• **RAW DATA**
○ ○ ○ ○ ○ ○ ○

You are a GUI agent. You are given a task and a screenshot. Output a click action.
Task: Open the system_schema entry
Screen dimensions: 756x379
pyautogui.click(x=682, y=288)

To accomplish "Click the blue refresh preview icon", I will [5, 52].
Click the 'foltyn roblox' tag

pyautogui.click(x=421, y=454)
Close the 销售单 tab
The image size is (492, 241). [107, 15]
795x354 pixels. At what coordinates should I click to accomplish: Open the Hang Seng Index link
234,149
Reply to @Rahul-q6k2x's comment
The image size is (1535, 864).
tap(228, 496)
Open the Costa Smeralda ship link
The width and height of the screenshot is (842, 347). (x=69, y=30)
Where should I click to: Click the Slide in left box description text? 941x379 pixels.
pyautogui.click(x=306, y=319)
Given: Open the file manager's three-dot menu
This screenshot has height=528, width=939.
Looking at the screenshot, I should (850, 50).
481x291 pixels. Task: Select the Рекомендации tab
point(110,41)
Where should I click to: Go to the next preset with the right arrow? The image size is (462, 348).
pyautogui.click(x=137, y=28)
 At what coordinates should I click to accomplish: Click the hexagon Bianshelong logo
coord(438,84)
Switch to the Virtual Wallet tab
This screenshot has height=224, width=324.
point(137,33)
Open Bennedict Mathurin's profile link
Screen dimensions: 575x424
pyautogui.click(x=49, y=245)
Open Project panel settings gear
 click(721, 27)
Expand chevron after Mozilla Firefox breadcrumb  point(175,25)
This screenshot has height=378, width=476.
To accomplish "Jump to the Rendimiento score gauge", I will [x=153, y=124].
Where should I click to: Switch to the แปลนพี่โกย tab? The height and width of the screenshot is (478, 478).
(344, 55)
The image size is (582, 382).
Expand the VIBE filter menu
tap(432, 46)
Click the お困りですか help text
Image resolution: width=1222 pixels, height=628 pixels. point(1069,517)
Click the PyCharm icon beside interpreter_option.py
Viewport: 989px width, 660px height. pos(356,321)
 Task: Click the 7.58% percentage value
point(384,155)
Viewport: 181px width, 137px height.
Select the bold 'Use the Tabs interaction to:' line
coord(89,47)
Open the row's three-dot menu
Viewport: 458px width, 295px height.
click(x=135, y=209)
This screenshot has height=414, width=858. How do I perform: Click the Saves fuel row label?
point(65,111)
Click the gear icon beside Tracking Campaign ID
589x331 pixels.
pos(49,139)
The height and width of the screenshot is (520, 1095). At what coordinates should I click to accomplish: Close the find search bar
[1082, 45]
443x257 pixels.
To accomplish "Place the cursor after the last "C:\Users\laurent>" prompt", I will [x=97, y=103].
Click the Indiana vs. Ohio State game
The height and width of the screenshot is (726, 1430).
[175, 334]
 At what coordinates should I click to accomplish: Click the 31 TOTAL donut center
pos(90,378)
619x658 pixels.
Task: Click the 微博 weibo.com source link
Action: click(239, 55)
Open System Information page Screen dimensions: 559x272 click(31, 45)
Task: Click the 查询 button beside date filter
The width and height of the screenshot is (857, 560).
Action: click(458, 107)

○ ○ ○ ○ ○ ○ ○

Nothing in the listing may be left out; repeat it all exactly.

• **ANSWER TO THIS PROBLEM**
You are a GUI agent. You are given a task and a screenshot. Output a click action.
Task: Open the system_schema entry
Screen dimensions: 756x379
pyautogui.click(x=682, y=288)

To accomplish "Click the blue refresh preview icon", I will [5, 52].
Click the 'foltyn roblox' tag

pyautogui.click(x=421, y=454)
Close the 销售单 tab
The image size is (492, 241). [107, 15]
795x354 pixels. At what coordinates should I click to accomplish: Open the Hang Seng Index link
234,149
Reply to @Rahul-q6k2x's comment
The image size is (1535, 864).
tap(228, 496)
Open the Costa Smeralda ship link
The width and height of the screenshot is (842, 347). (x=69, y=30)
Where should I click to: Click the Slide in left box description text? 941x379 pixels.
pyautogui.click(x=306, y=319)
Given: Open the file manager's three-dot menu
This screenshot has height=528, width=939.
Looking at the screenshot, I should (850, 50).
481x291 pixels. Task: Select the Рекомендации tab
point(110,41)
Where should I click to: Go to the next preset with the right arrow? The image size is (462, 348).
pyautogui.click(x=137, y=28)
 At what coordinates should I click to accomplish: Click the hexagon Bianshelong logo
coord(438,84)
Switch to the Virtual Wallet tab
This screenshot has height=224, width=324.
point(137,33)
Open Bennedict Mathurin's profile link
Screen dimensions: 575x424
pyautogui.click(x=49, y=245)
Open Project panel settings gear
 click(721, 27)
Expand chevron after Mozilla Firefox breadcrumb  point(175,25)
This screenshot has height=378, width=476.
To accomplish "Jump to the Rendimiento score gauge", I will [x=153, y=124].
Where should I click to: Switch to the แปลนพี่โกย tab? The height and width of the screenshot is (478, 478).
(344, 55)
The image size is (582, 382).
Expand the VIBE filter menu
tap(432, 46)
Click the お困りですか help text
Image resolution: width=1222 pixels, height=628 pixels. point(1069,517)
Click the PyCharm icon beside interpreter_option.py
Viewport: 989px width, 660px height. pos(356,321)
 Task: Click the 7.58% percentage value
point(384,155)
Viewport: 181px width, 137px height.
Select the bold 'Use the Tabs interaction to:' line
coord(89,47)
Open the row's three-dot menu
Viewport: 458px width, 295px height.
click(x=135, y=209)
This screenshot has height=414, width=858. How do I perform: Click the Saves fuel row label?
point(65,111)
Click the gear icon beside Tracking Campaign ID
589x331 pixels.
pos(49,139)
The height and width of the screenshot is (520, 1095). At what coordinates should I click to accomplish: Close the find search bar
[1082, 45]
443x257 pixels.
To accomplish "Place the cursor after the last "C:\Users\laurent>" prompt", I will [x=97, y=103].
Click the Indiana vs. Ohio State game
The height and width of the screenshot is (726, 1430).
[175, 334]
 At what coordinates should I click to accomplish: Click the 31 TOTAL donut center
pos(90,378)
619x658 pixels.
Task: Click the 微博 weibo.com source link
Action: click(239, 55)
Open System Information page Screen dimensions: 559x272 click(31, 45)
Task: Click the 查询 button beside date filter
The width and height of the screenshot is (857, 560).
Action: click(458, 107)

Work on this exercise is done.